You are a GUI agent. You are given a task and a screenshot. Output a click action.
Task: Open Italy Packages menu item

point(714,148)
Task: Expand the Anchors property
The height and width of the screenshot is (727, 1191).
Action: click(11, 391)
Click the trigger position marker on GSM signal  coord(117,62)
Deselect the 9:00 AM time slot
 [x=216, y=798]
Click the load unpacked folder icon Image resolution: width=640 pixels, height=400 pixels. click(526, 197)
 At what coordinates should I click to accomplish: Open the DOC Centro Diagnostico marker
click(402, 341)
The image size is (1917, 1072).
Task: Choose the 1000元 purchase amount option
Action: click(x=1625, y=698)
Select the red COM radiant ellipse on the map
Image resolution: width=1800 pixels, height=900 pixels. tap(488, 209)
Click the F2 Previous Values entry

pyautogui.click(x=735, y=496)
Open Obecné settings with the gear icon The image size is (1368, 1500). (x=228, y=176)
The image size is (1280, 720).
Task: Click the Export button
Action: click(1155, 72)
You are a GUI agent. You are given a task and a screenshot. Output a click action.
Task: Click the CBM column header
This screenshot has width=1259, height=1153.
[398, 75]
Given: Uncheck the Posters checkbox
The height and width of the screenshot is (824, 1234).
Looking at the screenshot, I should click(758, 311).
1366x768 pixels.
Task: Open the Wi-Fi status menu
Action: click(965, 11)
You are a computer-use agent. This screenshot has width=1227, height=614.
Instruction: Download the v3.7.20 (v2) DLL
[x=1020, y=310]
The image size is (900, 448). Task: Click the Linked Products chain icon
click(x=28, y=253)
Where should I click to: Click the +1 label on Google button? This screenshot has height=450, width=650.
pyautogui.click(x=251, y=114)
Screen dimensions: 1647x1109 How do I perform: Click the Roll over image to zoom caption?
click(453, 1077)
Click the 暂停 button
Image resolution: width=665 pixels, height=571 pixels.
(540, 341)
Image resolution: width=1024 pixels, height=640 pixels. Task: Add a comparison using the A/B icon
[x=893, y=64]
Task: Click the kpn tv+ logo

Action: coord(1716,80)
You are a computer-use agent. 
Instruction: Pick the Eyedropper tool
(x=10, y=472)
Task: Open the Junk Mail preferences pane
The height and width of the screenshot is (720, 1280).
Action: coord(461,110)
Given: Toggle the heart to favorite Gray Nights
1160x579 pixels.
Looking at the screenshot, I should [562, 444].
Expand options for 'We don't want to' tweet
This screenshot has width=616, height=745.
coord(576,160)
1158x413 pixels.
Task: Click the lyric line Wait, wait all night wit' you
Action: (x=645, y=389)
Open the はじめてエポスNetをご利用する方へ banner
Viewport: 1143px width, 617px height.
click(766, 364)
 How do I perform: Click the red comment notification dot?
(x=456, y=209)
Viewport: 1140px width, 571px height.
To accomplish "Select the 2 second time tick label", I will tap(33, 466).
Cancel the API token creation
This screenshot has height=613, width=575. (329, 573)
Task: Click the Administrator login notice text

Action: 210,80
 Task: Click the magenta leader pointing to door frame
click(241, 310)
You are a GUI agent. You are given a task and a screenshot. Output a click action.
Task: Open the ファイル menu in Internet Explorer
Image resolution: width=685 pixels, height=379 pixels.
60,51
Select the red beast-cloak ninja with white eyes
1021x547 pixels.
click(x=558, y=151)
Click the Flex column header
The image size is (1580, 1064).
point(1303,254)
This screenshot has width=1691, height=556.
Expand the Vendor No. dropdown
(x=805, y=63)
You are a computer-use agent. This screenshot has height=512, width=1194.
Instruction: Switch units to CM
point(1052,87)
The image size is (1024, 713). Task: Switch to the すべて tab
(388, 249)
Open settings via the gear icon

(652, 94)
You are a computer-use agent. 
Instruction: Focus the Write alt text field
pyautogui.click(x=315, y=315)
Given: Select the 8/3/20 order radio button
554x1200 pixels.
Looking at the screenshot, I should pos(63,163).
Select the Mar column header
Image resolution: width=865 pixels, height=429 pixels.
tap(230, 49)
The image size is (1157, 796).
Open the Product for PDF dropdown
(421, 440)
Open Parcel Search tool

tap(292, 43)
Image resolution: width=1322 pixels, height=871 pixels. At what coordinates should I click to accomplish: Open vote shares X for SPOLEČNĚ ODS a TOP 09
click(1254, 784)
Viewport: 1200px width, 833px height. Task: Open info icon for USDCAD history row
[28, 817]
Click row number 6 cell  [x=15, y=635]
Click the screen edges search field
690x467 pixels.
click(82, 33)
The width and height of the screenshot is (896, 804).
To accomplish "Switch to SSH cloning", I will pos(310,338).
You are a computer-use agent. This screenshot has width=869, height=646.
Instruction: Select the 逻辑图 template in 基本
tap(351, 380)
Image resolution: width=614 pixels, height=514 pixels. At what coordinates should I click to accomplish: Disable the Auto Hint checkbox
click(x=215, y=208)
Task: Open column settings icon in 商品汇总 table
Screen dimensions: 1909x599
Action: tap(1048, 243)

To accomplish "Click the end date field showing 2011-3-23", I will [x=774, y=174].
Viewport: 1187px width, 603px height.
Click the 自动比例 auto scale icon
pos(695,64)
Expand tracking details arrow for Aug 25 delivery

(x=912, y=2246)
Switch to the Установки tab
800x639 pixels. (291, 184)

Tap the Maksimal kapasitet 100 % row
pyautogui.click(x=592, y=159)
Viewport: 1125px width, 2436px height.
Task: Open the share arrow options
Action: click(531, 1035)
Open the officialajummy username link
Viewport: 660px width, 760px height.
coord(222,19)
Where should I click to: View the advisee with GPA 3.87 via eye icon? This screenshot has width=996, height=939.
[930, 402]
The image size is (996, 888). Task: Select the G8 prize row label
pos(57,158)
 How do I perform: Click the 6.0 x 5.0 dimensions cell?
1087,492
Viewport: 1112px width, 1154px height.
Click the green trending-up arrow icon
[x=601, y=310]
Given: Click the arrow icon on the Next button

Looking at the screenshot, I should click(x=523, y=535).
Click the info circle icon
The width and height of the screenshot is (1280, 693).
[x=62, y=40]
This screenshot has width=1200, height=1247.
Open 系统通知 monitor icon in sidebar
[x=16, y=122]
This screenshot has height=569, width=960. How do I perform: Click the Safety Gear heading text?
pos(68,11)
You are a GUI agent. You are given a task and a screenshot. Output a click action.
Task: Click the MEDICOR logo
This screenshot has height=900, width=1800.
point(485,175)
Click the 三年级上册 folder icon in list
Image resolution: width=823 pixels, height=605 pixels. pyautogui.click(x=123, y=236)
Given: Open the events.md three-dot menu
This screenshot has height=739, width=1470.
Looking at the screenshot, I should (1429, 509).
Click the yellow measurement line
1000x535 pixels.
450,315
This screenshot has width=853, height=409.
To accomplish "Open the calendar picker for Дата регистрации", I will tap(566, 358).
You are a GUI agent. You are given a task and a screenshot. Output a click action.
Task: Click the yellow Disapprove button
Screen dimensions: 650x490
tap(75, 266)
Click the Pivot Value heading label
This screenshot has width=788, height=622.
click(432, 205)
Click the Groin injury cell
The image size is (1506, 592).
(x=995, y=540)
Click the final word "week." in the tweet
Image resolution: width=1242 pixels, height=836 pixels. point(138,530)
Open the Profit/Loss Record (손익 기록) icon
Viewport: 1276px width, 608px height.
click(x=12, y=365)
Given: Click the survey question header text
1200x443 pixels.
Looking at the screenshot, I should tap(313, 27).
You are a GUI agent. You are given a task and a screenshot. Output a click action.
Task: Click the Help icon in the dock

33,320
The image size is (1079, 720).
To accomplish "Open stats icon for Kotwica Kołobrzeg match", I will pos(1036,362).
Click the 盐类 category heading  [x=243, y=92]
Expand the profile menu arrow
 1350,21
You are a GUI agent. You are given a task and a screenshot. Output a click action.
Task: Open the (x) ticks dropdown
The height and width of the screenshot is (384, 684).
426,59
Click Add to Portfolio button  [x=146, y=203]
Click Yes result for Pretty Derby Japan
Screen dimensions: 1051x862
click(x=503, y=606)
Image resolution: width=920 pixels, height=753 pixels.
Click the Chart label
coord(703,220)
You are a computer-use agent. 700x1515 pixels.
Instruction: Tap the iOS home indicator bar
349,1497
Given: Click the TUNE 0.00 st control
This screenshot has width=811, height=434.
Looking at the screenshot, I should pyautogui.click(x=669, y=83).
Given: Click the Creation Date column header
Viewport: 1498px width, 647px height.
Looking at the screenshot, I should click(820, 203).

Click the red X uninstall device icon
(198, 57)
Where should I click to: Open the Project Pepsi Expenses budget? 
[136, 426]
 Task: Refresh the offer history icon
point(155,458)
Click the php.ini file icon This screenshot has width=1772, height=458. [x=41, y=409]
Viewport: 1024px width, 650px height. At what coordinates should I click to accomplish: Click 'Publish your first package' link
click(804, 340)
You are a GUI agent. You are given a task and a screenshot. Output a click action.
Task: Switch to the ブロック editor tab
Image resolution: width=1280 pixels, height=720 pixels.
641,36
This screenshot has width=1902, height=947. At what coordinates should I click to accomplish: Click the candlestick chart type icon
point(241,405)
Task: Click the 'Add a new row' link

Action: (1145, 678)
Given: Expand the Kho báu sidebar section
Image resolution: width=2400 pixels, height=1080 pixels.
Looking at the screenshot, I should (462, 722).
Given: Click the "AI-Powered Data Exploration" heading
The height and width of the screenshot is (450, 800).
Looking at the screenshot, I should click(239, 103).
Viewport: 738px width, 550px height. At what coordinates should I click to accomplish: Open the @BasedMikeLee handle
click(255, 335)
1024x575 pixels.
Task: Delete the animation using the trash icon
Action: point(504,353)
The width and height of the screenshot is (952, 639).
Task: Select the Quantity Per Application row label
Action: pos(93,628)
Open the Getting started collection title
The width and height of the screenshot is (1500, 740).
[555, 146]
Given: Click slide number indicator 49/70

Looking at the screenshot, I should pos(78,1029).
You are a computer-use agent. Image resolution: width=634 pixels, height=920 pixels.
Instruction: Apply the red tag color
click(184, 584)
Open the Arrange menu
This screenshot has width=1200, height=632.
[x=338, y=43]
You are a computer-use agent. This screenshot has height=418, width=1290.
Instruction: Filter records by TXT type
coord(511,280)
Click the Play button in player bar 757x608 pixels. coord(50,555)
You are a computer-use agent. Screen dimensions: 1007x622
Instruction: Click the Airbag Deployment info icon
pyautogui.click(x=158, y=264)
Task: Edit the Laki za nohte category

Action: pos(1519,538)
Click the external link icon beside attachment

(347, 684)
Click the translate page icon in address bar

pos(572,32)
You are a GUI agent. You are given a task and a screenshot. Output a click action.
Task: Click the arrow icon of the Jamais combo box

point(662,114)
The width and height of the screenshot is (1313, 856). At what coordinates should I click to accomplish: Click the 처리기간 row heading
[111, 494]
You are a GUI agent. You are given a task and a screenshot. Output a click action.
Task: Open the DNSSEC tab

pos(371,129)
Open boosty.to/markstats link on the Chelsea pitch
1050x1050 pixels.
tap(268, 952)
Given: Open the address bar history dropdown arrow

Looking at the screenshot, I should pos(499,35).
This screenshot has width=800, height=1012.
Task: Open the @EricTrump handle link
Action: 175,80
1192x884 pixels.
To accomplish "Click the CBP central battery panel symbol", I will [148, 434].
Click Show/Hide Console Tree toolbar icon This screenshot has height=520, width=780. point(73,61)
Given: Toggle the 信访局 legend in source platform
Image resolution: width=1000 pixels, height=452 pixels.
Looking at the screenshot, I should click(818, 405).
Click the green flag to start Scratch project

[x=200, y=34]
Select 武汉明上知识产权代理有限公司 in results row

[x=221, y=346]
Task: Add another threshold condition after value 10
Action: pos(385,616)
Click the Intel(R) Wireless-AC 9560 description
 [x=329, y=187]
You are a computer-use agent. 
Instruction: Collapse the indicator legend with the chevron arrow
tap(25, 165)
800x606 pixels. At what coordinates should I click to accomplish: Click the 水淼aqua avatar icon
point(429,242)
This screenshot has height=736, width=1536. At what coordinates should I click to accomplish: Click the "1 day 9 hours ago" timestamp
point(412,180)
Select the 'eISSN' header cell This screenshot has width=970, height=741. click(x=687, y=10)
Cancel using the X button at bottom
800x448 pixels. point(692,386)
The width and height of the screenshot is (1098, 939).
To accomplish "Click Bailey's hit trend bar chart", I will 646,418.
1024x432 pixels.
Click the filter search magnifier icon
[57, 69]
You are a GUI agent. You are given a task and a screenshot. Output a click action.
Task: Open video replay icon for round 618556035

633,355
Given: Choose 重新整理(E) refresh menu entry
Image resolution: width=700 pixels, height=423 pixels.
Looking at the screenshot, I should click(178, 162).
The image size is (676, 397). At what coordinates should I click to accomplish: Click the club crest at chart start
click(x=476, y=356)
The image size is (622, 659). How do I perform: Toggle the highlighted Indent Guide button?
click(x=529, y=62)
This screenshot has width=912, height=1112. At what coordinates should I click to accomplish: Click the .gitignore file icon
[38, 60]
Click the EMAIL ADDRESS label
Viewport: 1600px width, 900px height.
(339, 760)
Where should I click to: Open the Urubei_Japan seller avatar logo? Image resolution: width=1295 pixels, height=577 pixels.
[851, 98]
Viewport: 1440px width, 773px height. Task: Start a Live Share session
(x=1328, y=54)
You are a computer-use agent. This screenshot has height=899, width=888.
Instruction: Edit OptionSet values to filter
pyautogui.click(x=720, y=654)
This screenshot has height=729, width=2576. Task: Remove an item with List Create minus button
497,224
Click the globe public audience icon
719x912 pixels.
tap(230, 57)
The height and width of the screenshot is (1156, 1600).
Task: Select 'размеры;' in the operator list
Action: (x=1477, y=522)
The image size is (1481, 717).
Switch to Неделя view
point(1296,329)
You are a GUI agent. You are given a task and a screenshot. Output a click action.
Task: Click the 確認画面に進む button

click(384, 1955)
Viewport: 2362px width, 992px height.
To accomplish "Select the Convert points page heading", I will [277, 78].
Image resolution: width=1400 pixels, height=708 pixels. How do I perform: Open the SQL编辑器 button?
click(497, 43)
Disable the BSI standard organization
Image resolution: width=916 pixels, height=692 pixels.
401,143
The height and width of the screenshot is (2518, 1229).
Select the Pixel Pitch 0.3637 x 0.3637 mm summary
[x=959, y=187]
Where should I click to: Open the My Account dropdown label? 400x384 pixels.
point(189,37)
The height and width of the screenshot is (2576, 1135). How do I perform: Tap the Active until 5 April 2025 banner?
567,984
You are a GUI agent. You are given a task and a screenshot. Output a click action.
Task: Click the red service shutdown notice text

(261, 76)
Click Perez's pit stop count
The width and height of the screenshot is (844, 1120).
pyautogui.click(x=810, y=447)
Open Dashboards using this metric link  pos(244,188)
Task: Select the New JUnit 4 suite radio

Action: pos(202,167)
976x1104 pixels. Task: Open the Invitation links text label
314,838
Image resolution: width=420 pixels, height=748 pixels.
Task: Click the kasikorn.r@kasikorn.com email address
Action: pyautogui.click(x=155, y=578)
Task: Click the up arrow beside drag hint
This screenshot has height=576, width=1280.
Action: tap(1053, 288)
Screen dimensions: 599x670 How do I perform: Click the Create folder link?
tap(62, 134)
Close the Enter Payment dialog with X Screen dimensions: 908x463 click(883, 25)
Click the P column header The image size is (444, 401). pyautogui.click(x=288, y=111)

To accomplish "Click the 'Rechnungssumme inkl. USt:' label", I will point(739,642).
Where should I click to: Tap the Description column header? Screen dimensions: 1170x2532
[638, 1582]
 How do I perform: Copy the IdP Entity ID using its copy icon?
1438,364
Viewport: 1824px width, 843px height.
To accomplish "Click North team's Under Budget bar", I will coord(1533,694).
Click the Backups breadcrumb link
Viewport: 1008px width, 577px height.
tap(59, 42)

++++++++++++++++++++

* [Assignment]:
Scan the entries above for the line containing "This screenshot has height=736, width=1536.", and copy it and all lines after it exactly, down to and including the line containing "Select the 'eISSN'".

* [Exercise answer]:
This screenshot has height=736, width=1536. At what coordinates should I click to accomplish: Click the "1 day 9 hours ago" timestamp
point(412,180)
Select the 'eISSN' header cell This screenshot has width=970, height=741. click(x=687, y=10)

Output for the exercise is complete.